SHORT EXERCISE 1 =
In the essay about Prince, what did the writer's coworker stop doing because he loved Metallica so much?
SHORT EXERCISE 2 =
Condense the paragraph of the essay about Prince that begins "I found other things to listen to" into two short sentences that keep its main facts.
SHORT EXERCISE 3 =
Resume the essay about Prince after its final sentence, keeping the same first-person voice and tone.

Because you have to do this, right?  I worked with a guy whose favorite band was Metallica, and he was so in love with Metallica that he stopped listening to other music.  I mean it; nothing that came after Metallica was as good as Metallica as far as he was concerned, and so the part of him that was receptive to “not as good as, but different” atrophied.

(I feel like this happens to a lot of us.  Do you know people who think no good music has come out since ’80’s music?  I do.)

I found other things to listen to, in other words.  I tried to keep my tastes relevant, so I could continue to be surprised by new talent, and relive that thing I felt the first time I heard Prince.  Meanwhile, Prince kept on making more music, but I wasn’t really paying attention, because he was in a box marked High School.

I only opened that box again a few years ago.


My understanding of Prince is less than comprehensive, is what I’m trying to say, so it doesn’t seem possible that his death could impact me so very much, except that for the past three years I’ve had his albums—the ones that mattered to me—on heavy rotation in my music shuffle.

And look, I’m not a music critic, I don’t play a musical instrument, and I can’t sing, so take this as the pure listener fanaticism it is, but when was the last time you listened to these songs because holy fuck.

SUPPLIED MATERIAL =

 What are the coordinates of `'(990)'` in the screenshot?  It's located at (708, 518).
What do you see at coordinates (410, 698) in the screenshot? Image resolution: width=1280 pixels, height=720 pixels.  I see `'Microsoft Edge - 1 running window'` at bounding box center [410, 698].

FINAL ANSWER 1 =
He stopped listening to other music.

FINAL ANSWER 2 =
I kept finding new music so I could still be surprised by new talent and relive how I felt the first time I heard Prince. He kept releasing music, but I ignored it because I had filed him under High School.

FINAL ANSWER 3 =
Seriously, go play Let’s Go Crazy, and try to put yourself in the perspective of someone hearing it for the first time.  I appreciate that this is difficult, but try.

This is the song that woke me up, specifically the guitar solo at the end.  Because right up until that moment, in the four-minutes-and-change of the play-time, two things are made clear: Prince can write a great song; Prince can fucking sing.  Then comes that guitar.

It was like if Michael Jackson got to the bridge of Beat It and, instead of turning to Eddie Van Halen for a blow-the-doors-open guitar solo, he picked up the guitar himself.  It was as if James Brown, instead of hiring the best musicians in the world to back him, just happened to be the world’s best guitarist too.

It doesn’t seem possible, or even a little bit fair, that all of this is one guy.  And that’s just the first song on the album.

Listen to The Beautiful Ones, which I swear is the most remarkable un-remarked-upon pop vocal performance you’re ever going to hear.  Or When Doves Cry, a song that is mostly percussion, with tiny bits of furious guitar and no bass line.  These three songs were by the same person, and they are different enough to have been by three different people.  In fact, if those hypothetical three different people never did anything else we’d still know their names today.

Or listen to Purple Rain.  The most amazing thing about this song isn’t even in the song.  It’s the thirty seconds before Prince starts playing the song in the movie, when he just stands there onstage and looks at the audience and doesn’t move until nobody can fucking breathe.  (Have you seen this?  Go see this.  Go see this right now.)  It is the most incredible silence in cinematic history, it is an eternity on film, it is perfect, and it helped make the song that followed—already great—impossibly greater.

And while we’re here, Purple Rain the film is probably the best rock movie ever made, and I’m pretty sure Prince just threw that thing together in his spare time.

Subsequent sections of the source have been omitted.